• **Problem to work on**
Extract, from the records beneath this instruction, each line that contains the word "Select".

• **Input material**
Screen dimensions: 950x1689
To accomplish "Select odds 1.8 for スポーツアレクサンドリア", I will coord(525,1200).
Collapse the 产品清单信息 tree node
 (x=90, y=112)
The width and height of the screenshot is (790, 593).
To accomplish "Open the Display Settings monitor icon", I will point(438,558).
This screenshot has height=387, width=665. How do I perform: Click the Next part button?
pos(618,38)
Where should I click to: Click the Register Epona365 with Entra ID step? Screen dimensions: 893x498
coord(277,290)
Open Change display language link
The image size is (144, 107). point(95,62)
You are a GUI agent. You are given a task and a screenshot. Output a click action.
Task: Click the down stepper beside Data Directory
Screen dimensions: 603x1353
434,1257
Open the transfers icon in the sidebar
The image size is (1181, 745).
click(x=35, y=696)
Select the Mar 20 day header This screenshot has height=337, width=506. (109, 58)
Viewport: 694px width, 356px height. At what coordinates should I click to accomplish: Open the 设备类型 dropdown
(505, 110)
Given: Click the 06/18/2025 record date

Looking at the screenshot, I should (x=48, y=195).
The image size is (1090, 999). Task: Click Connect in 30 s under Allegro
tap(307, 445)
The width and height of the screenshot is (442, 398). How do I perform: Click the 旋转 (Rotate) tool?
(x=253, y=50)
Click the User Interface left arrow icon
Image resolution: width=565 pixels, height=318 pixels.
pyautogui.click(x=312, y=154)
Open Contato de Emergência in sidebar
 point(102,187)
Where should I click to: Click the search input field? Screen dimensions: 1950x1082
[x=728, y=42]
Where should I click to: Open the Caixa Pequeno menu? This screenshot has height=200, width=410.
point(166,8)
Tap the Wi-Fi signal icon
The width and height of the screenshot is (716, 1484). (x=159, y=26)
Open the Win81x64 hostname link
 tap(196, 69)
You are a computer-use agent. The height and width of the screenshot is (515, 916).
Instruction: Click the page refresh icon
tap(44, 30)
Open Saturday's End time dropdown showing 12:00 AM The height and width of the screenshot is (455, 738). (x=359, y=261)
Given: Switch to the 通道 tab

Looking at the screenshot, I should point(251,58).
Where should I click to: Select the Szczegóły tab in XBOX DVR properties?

• **Reply to the task**
To accomplish "Select odds 1.8 for スポーツアレクサンドリア", I will coord(525,1200).
Select the Mar 20 day header This screenshot has height=337, width=506. (109, 58)
Where should I click to: Select the Szczegóły tab in XBOX DVR properties?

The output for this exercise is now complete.